Reprise du Barbiere di Siviglia mis en scène par Pier Luigi Pizzi en 2018. Certains bons souvenirs gagneraient à ne pas être ravivés. Non que la production ait vieilli. Décors immaculés, architecture néoclassique, corps dévoilés : les tics de langage du scénographe milanais – sa griffe – sont intemporels. Mais l’effet de surprise éventé, les quelques gags ne masquent plus la pauvreté de la proposition théâtrale. L’utilisation du proscenium est un pis-aller agaçant à force de répétition. Les chanteurs livrés à eux-mêmes composent leur personnage avec les moyens du bord.
Les vétérans bénéficient du privilège de l’expérience. Michele Pertusi fait de « la calumnia » une leçon d’interprétation où la science du chant, le travail sur le mot et sur l’intensité pallient la patine du temps – trente-deux années se sont écoulées depuis sa première apparition au ROF (Assur dans Semiramide).
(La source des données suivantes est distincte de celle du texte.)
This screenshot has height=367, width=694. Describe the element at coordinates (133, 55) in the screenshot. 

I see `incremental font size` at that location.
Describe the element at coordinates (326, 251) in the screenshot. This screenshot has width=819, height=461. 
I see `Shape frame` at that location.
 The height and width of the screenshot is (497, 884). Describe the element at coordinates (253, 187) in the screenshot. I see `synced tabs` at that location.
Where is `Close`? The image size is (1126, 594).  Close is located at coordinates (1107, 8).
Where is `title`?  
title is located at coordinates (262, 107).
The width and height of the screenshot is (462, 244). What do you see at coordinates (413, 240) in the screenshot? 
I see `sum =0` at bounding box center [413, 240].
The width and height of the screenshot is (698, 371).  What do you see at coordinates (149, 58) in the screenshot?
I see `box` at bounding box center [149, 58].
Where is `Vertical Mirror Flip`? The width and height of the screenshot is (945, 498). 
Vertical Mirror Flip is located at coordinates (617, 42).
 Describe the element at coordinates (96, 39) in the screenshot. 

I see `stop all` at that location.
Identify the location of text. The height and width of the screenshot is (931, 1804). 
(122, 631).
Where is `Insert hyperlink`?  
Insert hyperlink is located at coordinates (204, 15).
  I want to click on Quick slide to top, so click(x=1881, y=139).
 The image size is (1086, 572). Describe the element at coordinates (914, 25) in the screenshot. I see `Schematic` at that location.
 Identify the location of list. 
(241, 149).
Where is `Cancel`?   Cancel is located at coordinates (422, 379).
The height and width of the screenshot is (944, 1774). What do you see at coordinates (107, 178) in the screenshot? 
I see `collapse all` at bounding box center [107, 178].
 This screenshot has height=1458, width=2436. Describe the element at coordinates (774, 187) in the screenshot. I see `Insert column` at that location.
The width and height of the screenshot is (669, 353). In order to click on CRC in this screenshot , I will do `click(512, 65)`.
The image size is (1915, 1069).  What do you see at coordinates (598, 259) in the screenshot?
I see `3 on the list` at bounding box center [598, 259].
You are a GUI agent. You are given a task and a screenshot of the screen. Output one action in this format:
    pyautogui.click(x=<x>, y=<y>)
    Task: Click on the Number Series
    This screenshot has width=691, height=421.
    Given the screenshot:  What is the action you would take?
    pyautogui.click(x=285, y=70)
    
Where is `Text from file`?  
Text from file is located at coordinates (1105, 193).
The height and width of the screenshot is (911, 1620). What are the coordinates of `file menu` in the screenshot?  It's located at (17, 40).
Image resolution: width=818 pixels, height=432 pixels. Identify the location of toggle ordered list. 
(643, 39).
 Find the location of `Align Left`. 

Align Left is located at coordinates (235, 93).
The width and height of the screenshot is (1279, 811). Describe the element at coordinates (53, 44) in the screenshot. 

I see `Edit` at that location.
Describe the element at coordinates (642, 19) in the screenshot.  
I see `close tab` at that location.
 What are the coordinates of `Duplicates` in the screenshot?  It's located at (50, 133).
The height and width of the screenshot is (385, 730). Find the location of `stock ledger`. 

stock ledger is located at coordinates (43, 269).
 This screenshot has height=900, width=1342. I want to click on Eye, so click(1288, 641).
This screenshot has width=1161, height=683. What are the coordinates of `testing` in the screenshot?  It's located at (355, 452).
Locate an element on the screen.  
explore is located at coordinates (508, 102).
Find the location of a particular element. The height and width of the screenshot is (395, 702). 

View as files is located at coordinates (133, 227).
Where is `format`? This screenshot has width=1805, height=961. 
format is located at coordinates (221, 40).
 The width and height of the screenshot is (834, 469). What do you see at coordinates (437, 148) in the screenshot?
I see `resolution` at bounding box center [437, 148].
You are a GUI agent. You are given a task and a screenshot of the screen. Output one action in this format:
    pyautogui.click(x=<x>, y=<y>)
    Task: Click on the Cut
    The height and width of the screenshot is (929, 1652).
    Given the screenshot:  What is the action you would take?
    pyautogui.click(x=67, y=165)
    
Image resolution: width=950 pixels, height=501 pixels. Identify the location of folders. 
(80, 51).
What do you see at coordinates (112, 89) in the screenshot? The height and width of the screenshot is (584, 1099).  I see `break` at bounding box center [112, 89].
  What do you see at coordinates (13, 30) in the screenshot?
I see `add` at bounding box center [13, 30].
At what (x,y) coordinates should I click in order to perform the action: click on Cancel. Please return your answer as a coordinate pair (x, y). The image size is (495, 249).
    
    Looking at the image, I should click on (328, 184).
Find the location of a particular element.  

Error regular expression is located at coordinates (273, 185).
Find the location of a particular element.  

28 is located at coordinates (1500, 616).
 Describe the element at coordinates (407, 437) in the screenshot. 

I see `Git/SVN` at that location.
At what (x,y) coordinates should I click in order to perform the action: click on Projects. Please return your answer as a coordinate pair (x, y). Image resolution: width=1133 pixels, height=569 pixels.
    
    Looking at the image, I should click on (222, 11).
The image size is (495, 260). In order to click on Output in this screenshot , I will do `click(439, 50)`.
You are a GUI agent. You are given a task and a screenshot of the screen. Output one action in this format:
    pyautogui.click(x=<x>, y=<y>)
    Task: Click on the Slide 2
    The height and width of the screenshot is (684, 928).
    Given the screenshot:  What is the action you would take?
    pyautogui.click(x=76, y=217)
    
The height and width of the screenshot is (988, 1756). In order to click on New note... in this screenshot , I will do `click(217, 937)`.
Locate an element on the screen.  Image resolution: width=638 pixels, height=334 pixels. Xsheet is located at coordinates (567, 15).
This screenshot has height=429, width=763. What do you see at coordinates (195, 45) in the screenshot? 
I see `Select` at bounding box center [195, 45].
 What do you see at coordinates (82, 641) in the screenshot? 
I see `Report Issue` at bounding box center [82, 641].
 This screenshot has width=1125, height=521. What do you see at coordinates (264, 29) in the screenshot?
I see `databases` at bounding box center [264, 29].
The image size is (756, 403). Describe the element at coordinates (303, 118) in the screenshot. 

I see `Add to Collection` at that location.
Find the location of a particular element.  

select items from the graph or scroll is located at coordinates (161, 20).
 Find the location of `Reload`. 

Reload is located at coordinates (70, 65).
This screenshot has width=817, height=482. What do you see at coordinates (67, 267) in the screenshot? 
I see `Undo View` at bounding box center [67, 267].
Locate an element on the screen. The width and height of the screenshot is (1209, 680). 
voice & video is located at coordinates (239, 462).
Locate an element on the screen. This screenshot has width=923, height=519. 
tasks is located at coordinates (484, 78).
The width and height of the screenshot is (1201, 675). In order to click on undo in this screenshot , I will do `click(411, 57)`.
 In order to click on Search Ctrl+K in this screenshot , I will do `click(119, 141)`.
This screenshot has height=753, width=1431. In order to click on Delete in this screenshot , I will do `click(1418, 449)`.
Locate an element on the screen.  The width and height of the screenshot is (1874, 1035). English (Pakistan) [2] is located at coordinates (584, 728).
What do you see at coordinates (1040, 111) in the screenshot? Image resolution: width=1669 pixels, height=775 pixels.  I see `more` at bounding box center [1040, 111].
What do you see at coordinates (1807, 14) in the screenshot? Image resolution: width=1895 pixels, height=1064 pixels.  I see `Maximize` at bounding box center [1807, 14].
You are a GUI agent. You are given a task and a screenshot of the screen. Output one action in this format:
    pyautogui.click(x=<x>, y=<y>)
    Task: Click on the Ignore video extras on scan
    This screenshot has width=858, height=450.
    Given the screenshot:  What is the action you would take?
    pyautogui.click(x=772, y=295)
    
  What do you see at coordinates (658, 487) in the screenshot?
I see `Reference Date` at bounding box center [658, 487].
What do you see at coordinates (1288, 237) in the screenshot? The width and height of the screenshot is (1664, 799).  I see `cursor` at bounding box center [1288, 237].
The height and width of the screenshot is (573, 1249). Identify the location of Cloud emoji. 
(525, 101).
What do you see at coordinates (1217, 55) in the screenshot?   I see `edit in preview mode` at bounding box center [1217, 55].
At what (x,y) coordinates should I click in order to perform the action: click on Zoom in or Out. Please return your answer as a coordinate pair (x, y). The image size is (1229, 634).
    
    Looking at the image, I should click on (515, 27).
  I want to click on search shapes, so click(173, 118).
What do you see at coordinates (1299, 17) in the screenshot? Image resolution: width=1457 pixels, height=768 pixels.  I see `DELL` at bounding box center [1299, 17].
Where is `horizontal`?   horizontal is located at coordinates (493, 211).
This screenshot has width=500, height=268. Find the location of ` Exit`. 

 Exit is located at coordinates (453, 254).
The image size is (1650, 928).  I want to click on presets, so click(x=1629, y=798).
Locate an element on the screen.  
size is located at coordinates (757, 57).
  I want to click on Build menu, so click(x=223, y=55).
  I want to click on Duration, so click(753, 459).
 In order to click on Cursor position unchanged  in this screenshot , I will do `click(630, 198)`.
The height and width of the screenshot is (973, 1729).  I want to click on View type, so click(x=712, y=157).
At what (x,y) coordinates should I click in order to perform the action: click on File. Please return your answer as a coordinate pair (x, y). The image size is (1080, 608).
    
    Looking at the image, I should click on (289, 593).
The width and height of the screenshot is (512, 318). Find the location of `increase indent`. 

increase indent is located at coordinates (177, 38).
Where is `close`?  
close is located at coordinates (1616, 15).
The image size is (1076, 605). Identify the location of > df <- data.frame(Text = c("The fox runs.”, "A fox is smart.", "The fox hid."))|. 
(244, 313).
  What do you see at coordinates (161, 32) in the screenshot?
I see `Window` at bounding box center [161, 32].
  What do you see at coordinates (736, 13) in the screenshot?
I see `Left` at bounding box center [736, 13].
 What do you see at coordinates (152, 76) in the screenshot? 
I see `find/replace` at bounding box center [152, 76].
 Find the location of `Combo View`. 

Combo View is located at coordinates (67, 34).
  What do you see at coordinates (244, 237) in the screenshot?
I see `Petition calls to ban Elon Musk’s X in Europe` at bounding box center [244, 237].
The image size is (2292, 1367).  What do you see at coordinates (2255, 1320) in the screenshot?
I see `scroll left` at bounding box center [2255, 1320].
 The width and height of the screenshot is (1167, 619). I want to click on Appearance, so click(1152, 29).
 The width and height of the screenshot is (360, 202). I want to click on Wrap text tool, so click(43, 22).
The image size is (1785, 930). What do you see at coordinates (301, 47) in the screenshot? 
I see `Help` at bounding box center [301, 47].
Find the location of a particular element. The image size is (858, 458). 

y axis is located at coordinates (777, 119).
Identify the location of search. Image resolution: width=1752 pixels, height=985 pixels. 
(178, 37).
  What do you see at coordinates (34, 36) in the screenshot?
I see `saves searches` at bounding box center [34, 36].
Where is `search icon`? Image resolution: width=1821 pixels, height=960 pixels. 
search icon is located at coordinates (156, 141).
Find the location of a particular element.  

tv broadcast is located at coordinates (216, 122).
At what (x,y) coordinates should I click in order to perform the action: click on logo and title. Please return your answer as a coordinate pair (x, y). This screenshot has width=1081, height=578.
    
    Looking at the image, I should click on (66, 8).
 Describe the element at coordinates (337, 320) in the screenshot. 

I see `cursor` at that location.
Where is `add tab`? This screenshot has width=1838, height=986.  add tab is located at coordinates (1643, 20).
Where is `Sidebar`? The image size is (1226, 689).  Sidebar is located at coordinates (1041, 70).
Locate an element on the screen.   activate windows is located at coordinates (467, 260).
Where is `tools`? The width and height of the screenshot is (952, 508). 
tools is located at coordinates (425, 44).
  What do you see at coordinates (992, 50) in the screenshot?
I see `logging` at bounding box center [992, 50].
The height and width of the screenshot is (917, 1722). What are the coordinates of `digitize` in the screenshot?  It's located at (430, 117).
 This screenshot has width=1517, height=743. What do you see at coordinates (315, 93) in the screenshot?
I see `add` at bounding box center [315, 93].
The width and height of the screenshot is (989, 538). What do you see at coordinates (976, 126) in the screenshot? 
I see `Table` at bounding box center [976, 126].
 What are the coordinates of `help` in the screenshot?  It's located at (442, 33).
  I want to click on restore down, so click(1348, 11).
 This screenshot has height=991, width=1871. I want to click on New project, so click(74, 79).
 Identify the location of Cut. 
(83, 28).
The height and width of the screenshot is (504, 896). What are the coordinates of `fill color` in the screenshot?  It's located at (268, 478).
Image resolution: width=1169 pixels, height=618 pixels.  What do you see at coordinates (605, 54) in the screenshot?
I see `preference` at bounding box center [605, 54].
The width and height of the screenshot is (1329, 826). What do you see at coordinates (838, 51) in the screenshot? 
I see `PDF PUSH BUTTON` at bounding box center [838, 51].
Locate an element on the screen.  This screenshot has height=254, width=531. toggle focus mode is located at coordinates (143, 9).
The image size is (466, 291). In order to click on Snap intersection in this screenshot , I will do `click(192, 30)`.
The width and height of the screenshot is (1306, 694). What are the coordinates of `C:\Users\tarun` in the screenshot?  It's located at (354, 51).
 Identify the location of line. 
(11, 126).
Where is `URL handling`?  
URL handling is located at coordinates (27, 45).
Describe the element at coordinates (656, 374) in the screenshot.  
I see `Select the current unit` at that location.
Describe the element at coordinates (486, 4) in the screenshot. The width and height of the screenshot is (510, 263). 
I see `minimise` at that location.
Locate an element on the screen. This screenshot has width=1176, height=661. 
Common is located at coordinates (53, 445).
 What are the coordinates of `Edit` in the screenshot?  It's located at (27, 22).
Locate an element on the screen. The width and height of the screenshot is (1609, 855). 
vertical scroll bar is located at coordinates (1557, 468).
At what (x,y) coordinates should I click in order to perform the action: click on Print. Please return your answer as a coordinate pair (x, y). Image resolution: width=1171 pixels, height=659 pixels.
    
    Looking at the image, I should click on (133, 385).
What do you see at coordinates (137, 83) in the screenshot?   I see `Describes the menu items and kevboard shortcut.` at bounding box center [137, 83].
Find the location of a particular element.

Carlo Lepore déploie l’entière panoplie du barbon, acquise au contact renouvelé de l’opéra buffa rossinien. Bartolo grogne, menace et tempête pour mieux se répandre en une logorrhée jubilatoire dans un « Dottore della mia sorte » qui conjugue virtuosité et expression. A l’exemple du public pésarais, Rossini, du haut du ciel, doit applaudir des deux mains. Berta n’a pas de secret pour Patricia Biccirè qui la chantait déjà à Pesaro en 1997, même si on devine qu’une direction scénique plus affûtée aurait aidé à mieux exploiter son potentiel comique. Idem pour Ambrogio, le serviteur muet joué par le comédien Armando De Ceccon, dont l’inutile agitation ne produit que peu d’effets sur les muscles zygomatiques.
© Amati Bacciardi
La relève est-elle assurée ? Maria Kaeteva minaude et se dandine en rythme, les bras levés comme une midinette sur une piste de danse. Rosina n’est pas prise en défaut d’agilité mais d’imagination. Bien que servies par une voix aux reflets ambrés, vocalises et variations semblent téléguidées. L’aigu passe en force au mépris des règles du beau chant.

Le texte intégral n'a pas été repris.